Embed oHallo on your website
Most B2B websites have a contact page with an email address. Visitors who need an answer, want to submit a request, or are trying to schedule a meeting all end up in the same place: your inbox. The website itself does nothing to help them.
oHallo widgets change this. They are small, embeddable components that you add to your website with a single script tag. Each one connects to the same resolution engine that handles your email, chat, and voice channels. Your website visitors get the same quality of service as a customer who emails your team directly.
There are three types.
Knowledge base widget
The knowledge base widget embeds a searchable interface on your website. Visitors type a question and get matching articles from your oHallo knowledge base with relevant excerpts.
This is the same knowledge base your AI agents use when resolving conversations. The articles your team writes and approves are immediately available to website visitors. When you update an entry in your knowledge base, the widget reflects the change within seconds.
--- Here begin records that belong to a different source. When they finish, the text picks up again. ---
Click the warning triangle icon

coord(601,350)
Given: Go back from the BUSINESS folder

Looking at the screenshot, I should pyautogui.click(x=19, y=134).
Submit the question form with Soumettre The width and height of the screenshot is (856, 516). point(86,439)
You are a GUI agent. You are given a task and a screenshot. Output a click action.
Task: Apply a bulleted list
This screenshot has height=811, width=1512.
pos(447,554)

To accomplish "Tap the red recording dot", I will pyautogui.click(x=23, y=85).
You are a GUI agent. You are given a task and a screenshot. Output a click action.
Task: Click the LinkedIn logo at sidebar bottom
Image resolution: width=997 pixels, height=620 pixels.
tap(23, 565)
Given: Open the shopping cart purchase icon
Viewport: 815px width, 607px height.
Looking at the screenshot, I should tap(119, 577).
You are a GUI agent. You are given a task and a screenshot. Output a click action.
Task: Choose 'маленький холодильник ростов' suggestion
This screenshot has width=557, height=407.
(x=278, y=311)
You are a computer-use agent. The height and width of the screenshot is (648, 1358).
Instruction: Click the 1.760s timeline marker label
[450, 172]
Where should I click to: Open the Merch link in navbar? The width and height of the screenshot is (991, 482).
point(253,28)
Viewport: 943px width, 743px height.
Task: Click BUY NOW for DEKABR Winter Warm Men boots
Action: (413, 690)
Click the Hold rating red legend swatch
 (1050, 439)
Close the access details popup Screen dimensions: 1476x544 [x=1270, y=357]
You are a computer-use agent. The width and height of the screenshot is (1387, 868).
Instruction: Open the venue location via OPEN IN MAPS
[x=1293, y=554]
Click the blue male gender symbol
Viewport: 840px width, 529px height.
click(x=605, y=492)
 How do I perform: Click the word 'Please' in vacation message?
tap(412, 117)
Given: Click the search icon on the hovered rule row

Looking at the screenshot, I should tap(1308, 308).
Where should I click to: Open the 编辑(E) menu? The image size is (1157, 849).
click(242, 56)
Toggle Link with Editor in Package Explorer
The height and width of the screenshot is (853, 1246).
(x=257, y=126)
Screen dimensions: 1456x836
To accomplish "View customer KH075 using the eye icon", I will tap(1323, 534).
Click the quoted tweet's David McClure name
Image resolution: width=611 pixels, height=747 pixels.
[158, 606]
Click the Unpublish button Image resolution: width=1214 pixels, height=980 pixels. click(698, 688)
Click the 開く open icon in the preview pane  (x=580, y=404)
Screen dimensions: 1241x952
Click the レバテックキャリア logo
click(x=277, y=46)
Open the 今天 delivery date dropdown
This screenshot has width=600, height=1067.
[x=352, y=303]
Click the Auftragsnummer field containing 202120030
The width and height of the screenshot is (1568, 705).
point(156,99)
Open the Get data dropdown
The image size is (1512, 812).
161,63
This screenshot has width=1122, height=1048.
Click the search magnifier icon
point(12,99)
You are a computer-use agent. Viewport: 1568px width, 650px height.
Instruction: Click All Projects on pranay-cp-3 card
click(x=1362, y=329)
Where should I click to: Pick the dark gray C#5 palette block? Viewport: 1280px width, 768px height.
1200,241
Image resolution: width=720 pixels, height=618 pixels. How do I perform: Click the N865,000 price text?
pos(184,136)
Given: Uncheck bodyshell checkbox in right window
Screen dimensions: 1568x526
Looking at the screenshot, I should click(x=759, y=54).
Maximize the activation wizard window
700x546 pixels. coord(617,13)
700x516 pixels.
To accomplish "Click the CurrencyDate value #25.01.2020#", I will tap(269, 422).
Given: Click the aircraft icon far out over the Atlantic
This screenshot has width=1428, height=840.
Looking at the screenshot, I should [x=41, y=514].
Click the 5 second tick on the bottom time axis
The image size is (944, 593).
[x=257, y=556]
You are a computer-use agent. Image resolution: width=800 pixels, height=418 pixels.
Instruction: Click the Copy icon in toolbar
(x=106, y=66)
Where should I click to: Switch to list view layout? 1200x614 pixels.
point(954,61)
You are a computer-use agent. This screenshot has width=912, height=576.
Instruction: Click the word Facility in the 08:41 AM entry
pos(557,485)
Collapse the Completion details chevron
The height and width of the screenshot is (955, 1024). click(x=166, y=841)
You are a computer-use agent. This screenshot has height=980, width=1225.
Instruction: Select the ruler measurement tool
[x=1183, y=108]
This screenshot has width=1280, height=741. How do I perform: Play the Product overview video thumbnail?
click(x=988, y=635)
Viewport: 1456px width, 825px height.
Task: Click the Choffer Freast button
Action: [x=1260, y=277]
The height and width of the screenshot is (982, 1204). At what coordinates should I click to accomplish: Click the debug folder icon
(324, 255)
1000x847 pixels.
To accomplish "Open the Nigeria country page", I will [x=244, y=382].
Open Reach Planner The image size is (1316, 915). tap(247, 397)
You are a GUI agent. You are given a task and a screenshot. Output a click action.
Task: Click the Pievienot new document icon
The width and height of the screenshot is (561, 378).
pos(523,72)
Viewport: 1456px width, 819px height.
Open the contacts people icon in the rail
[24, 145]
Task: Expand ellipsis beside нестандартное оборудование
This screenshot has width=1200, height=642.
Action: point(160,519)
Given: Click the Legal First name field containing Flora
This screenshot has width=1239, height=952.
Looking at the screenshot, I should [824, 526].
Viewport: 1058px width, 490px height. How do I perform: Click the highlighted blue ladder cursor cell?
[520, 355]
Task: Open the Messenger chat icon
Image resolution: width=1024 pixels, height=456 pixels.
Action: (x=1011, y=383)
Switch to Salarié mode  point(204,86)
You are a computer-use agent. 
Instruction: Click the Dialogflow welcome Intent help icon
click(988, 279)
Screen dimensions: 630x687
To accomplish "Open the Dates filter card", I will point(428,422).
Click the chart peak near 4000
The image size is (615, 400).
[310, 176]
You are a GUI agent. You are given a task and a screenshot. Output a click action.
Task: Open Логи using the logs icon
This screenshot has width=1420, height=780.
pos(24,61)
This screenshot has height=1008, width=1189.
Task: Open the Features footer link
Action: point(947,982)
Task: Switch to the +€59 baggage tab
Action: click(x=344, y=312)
The effect is straightforward: visitors who can find their own answer do not need to contact your team. Every question the widget answers is one fewer email in your inbox.
Contact form widget
The contact form widget embeds a structured form on your website. Visitors fill in their details and submit a message. The submission arrives in oHallo as a new conversation and goes through the full agent pipeline: intent classification, specialist agents querying your business systems, knowledge base lookup, reply composition, and validation.
This means the visitor does not just get an acknowledgement. They get a real answer, composed from your actual business data and checked against your policies, the same way an email would be handled. The only difference is that the conversation started on your website instead of in their email client.
You configure which fields appear on the form and which workspace the submission routes to. Multiple forms can exist on different pages, each routing to a different workspace.
Booking widget
The booking widget is the newest addition. It embeds a meeting scheduler on your website where visitors can book time with your team.
The visitor experience is four steps: fill in contact details, pick a date, select an available time slot, and submit. The widget shows only slots that are genuinely free on your connected calendar, accounting for working hours, existing events, and buffer time between meetings.
After submission, oHallo creates a tentative event on your calendar and sends the visitor a confirmation email. Once they confirm, the event is updated with a conferencing link and both sides receive the meeting details. If the visitor does not confirm within the expiry period, the slot opens up again.
Behind the scenes, the booking creates a conversation in oHallo like any other widget submission. Your team gets a briefing email before the meeting with context about the visitor: their company, previous interactions, and the topic they selected. No more walking into a call with no context.
Setting it up requires two things: a connected Google Calendar (Microsoft support is coming) and a booking widget configured with your preferred slot duration, working hours, and confirmation settings.
One script tag
Adding any widget to your website is a single script tag pasted before the closing </body> tag. The knowledge base and contact form widgets appear as a button in the corner of the page. The booking widget renders inline wherever you place it.
All three work on any website: static HTML, React, Next.js, Astro, WordPress. They load asynchronously and do not affect your page performance. Configuration and appearance are managed in the oHallo dashboard, not in the embed code.
Why this matters for B2B
B2B customer relationships are built on responsiveness. A distributor checking stock availability at 9pm should not have to wait until morning for an answer. A prospect who wants to schedule a demo should not have to send three emails to find a time. A customer looking for your return policy should not have to call your support line.
Widgets put your operations on your website. The same knowledge base, the same agent pipeline, the same calendar your team uses every day. The difference is that your visitors can reach them directly, at any hour, without waiting for a reply.
If you are already using oHallo for email or chat, adding widgets takes minutes. The knowledge and policies you have built up are immediately available to your website visitors. No additional configuration, no separate content to maintain.
To get started, go to Settings — Widgets in the oHallo dashboard. For booking widgets, connect your calendar first under Settings — Calendars.
Full setup instructions are in the help centre and developer documentation.